In contrast, long polling uses a series of requests and responses, which are essentially separate HTTP connections.
Efficiency:
WebSocket’s are generally more efficient for real-time updates, especially when updates are frequent, because they avoid the overhead of establishing a new HTTP connection for each update.
Long polling can be less efficient because it involves more network overhead and can tie up server resources keeping connections open.
Complexity: WebSocket’s can be more complex to set up and may require specific server-side technology. Long polling is easier to implement and uses traditional HTTP connections.
Server-Sent Events (SSE):
Server-Sent Events (SSE) is a standard that allows a web server to push updates to the client whenever new information is available. This is particularly useful for applications that require real-time data updates, such as live news updates, sports scores, or stock prices.
Here’s a detailed explanation of how SSE works:
Client Request: The client (usually a web browser) makes an HTTP request to the server, asking to subscribe to an event stream. This is done by setting the “Accept” header to “text/event-stream”.
Server Response: The server responds with an HTTP status code of 200 and a “Content-Type” header set to “text/event-stream”, From this point on, the server can send events to the client at any time.
Data Transfer: The server sends updates in the form of events. Each event is a block of text that is sent over the connection. An event can include an “id”, an “event” type, and “data”. The “data” field contains the actual message content.

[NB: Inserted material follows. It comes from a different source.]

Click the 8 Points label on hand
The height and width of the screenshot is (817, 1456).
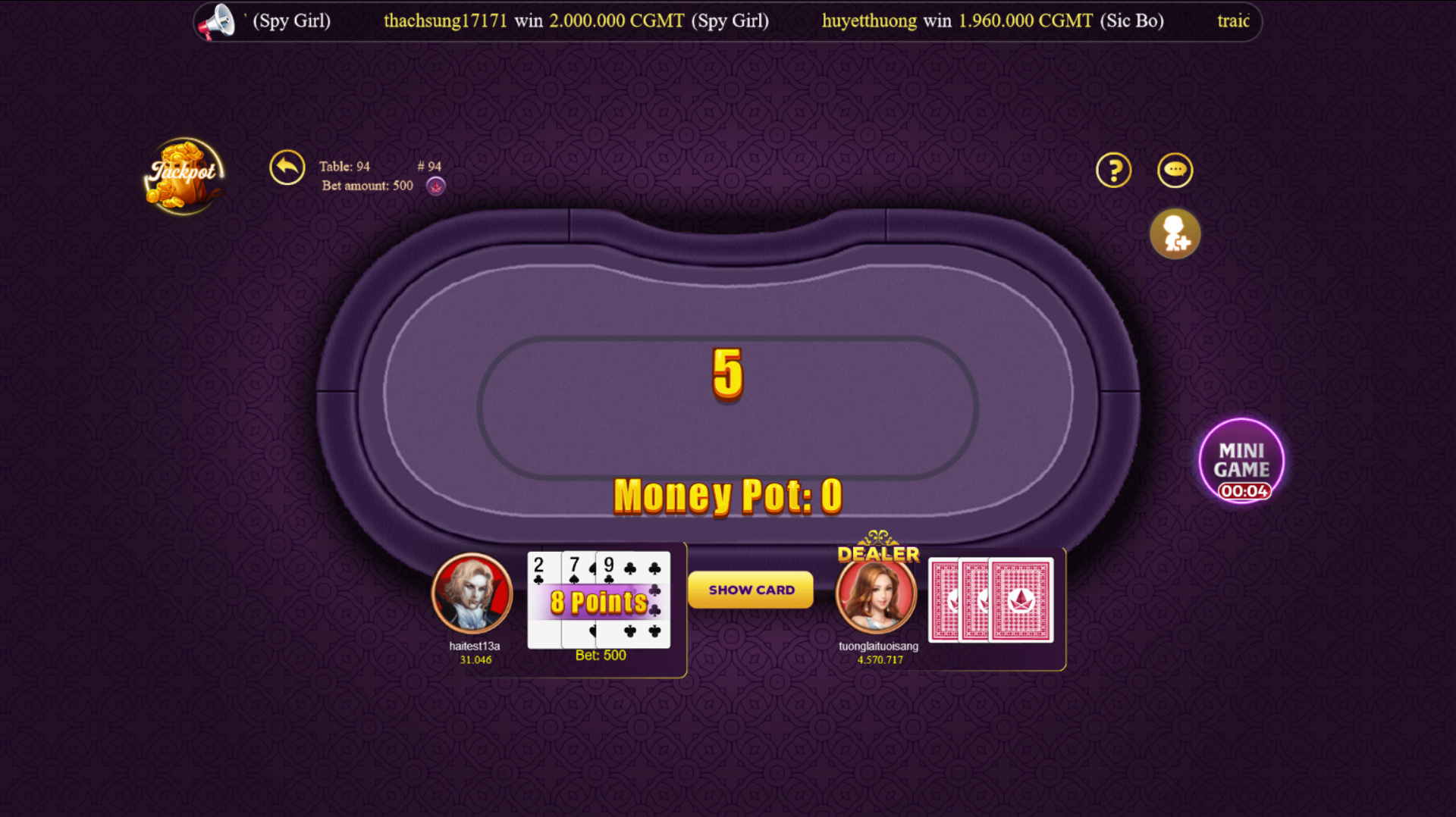coord(599,603)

Event Handling: On the client side, an EventSource JavaScript object is used to handle incoming events. The EventSource object has several event handlers that can be used to handle different types of events, including “onopen’, “onmessage’, and “onerror”.
Reconnection: If the connection is lost, the client will automatically try to reconnect to the server after a few seconds. The server can also suggest a reconnection time by including a “retry” field in the response.
Closing the Connection: Either the client or the server can choose to close the connection at any time. The client can close the connection by calling the EventSource object’s “close” method. The server can close the connection by simply not sending any more events.